◆ Activity:
Everything from the line containing "Task: Click the Grammarly" through the last line of the data below must be copied exactly, with no other lines included.

^^^^

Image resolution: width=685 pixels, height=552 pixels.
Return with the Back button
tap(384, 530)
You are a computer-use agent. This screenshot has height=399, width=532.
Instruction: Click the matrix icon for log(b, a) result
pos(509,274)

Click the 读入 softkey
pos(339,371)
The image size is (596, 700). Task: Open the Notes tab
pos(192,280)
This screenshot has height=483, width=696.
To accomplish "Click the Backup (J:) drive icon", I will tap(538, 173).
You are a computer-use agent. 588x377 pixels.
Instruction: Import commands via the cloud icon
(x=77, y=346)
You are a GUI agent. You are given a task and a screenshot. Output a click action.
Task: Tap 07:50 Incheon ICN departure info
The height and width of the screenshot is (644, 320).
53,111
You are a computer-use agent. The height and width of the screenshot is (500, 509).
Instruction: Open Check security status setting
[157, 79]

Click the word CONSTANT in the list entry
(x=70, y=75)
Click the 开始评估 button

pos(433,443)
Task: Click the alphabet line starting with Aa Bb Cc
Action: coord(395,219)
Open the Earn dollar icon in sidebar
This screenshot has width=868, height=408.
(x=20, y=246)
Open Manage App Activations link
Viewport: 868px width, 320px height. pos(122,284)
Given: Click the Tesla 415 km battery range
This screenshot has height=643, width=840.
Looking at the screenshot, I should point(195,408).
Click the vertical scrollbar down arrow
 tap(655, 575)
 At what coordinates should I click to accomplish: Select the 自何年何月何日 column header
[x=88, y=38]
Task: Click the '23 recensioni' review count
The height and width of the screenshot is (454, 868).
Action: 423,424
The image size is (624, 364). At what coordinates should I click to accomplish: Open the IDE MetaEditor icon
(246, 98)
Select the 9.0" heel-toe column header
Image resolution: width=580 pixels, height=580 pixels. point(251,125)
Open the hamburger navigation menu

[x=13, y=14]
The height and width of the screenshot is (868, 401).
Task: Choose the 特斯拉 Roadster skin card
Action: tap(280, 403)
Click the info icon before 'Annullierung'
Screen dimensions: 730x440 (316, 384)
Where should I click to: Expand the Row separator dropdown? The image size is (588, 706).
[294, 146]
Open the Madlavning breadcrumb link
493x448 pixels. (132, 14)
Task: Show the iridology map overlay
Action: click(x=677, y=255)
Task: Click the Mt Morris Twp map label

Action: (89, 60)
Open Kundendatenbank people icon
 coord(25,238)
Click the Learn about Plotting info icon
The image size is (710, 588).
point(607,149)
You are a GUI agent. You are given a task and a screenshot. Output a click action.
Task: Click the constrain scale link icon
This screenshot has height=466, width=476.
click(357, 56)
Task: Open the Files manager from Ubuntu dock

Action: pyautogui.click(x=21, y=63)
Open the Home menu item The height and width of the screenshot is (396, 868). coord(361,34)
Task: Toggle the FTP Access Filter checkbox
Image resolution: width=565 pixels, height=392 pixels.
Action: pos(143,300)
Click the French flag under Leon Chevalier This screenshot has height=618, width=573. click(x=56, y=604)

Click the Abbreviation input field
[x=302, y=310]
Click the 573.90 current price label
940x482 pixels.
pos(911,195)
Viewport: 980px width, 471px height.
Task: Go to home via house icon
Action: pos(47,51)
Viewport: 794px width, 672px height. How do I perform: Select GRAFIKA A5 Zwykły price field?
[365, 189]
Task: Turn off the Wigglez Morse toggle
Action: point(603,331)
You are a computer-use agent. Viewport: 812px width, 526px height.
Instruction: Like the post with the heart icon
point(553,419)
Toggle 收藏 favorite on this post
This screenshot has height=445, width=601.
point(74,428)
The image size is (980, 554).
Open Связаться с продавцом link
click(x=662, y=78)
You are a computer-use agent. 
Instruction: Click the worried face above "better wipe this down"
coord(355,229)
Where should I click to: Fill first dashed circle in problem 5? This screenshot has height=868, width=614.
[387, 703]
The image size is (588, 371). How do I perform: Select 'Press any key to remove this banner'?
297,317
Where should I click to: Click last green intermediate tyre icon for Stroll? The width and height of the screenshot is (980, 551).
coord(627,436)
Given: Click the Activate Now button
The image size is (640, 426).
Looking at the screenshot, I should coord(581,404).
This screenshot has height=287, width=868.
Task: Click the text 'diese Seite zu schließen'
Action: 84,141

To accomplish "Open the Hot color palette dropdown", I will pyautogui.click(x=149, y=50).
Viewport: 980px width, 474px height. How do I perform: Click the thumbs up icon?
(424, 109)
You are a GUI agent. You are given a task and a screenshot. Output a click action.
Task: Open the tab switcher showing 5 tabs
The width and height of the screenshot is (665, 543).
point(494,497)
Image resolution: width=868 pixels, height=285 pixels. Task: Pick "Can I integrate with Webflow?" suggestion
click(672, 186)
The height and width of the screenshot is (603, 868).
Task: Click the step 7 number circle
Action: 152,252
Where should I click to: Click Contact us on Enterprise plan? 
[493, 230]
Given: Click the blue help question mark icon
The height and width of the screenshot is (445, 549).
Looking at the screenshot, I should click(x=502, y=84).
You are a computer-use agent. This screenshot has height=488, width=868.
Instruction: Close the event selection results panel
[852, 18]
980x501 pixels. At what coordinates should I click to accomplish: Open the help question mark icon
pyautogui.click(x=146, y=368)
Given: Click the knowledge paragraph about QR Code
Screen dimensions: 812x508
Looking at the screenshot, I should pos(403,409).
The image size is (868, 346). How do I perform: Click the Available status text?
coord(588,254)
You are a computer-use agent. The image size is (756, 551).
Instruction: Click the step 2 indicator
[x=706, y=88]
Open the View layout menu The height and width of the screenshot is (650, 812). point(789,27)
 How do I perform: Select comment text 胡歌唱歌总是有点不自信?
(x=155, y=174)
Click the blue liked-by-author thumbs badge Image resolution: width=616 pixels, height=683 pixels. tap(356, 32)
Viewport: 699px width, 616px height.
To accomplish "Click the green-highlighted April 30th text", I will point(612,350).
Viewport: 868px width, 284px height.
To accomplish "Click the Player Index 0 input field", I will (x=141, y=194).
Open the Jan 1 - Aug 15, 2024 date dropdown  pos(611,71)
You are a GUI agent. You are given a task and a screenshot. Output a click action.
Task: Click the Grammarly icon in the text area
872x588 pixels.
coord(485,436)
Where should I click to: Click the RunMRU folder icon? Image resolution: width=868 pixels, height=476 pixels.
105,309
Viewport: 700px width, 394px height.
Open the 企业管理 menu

^^^^

◆ Answer section:
Task: Click the Grammarly icon in the text area
872x588 pixels.
coord(485,436)
Where should I click to: Click the RunMRU folder icon? Image resolution: width=868 pixels, height=476 pixels.
105,309
Viewport: 700px width, 394px height.
Open the 企业管理 menu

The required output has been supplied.